According to popular legend at least, on October 31, 1517, a German
monk and professor of moral philosophy named Martin Luther posted a
document known as The 95 Theses, or as Disputation on the Power of
Indulgences, on the door of All Saints’ Church in Wittenberg,
Germany. He didn’t intend to start a new church, much less a whole
new branch of Christianity. He wanted to help the Roman Catholic
Church, the only church there was at the time in western Europe, to
clean up some bad theology and some bad practices that Luther
believed (correctly I think) were harming ordinary Christian people.

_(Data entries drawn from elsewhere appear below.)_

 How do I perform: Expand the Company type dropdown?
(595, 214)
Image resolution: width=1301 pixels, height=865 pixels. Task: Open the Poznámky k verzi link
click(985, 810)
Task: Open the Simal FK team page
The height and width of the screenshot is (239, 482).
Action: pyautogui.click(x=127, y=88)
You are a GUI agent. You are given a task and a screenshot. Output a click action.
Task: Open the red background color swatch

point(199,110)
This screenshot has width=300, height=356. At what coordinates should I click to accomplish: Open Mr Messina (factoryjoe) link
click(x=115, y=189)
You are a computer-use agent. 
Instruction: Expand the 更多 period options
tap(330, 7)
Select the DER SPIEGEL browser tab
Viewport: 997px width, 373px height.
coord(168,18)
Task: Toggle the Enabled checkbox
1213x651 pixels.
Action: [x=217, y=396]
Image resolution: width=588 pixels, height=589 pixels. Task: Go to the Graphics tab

At the end of this month we will mark the 500th
anniversary of that event, which turned out to be monumental in the
history of the world though Luther had no reason to believe that it
would be any such thing at the time. Luther posting his 95 Theses on
that church door 500 years ago is seen as the beginning of the
Protestant Reformation. We’ll only see the 500th
anniversary of the beginning of our kind of Christianity once, so for
the next three weeks, starting today, I will give three sermons on
three of the defining characteristics of Reformation Christianity.
Today I’ll talk about the Protestant belief that we are saved by
faith alone. Stay tuned for what the other two sermons will be about.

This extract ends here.